# MATERIAL PROVIDED:
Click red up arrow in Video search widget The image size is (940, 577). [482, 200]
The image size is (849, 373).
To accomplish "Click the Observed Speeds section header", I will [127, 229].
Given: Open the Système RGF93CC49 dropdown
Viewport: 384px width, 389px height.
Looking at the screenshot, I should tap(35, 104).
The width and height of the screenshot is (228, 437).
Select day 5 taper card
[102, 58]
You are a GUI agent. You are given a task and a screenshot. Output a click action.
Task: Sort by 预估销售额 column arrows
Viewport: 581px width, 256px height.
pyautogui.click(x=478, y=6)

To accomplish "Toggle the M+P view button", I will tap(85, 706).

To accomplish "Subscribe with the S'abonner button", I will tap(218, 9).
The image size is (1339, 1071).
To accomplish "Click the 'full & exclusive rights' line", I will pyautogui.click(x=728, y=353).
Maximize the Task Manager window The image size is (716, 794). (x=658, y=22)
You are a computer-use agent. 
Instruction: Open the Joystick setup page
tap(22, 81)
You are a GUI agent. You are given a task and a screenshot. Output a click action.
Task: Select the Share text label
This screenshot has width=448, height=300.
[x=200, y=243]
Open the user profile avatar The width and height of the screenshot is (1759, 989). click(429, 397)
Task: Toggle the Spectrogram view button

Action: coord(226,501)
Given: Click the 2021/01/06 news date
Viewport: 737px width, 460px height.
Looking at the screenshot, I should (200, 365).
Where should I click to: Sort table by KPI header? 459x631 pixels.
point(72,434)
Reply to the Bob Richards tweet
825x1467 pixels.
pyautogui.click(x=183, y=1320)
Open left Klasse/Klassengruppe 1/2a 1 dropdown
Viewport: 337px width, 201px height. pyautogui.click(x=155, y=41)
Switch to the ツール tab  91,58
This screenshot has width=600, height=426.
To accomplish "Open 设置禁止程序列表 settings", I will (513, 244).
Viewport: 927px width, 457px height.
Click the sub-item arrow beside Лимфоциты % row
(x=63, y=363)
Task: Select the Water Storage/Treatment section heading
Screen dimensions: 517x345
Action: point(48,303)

# DIRECTIONS FOR THIS TASK:
Copy every line of the data above word for word, with no changes.

# SOLUTION TO THE PROBLEM:
Click red up arrow in Video search widget The image size is (940, 577). [482, 200]
The image size is (849, 373).
To accomplish "Click the Observed Speeds section header", I will [127, 229].
Given: Open the Système RGF93CC49 dropdown
Viewport: 384px width, 389px height.
Looking at the screenshot, I should tap(35, 104).
The width and height of the screenshot is (228, 437).
Select day 5 taper card
[102, 58]
You are a GUI agent. You are given a task and a screenshot. Output a click action.
Task: Sort by 预估销售额 column arrows
Viewport: 581px width, 256px height.
pyautogui.click(x=478, y=6)

To accomplish "Toggle the M+P view button", I will tap(85, 706).

To accomplish "Subscribe with the S'abonner button", I will tap(218, 9).
The image size is (1339, 1071).
To accomplish "Click the 'full & exclusive rights' line", I will pyautogui.click(x=728, y=353).
Maximize the Task Manager window The image size is (716, 794). (x=658, y=22)
You are a computer-use agent. 
Instruction: Open the Joystick setup page
tap(22, 81)
You are a GUI agent. You are given a task and a screenshot. Output a click action.
Task: Select the Share text label
This screenshot has width=448, height=300.
[x=200, y=243]
Open the user profile avatar The width and height of the screenshot is (1759, 989). click(429, 397)
Task: Toggle the Spectrogram view button

Action: coord(226,501)
Given: Click the 2021/01/06 news date
Viewport: 737px width, 460px height.
Looking at the screenshot, I should (200, 365).
Where should I click to: Sort table by KPI header? 459x631 pixels.
point(72,434)
Reply to the Bob Richards tweet
825x1467 pixels.
pyautogui.click(x=183, y=1320)
Open left Klasse/Klassengruppe 1/2a 1 dropdown
Viewport: 337px width, 201px height. pyautogui.click(x=155, y=41)
Switch to the ツール tab  91,58
This screenshot has width=600, height=426.
To accomplish "Open 设置禁止程序列表 settings", I will (513, 244).
Viewport: 927px width, 457px height.
Click the sub-item arrow beside Лимфоциты % row
(x=63, y=363)
Task: Select the Water Storage/Treatment section heading
Screen dimensions: 517x345
Action: point(48,303)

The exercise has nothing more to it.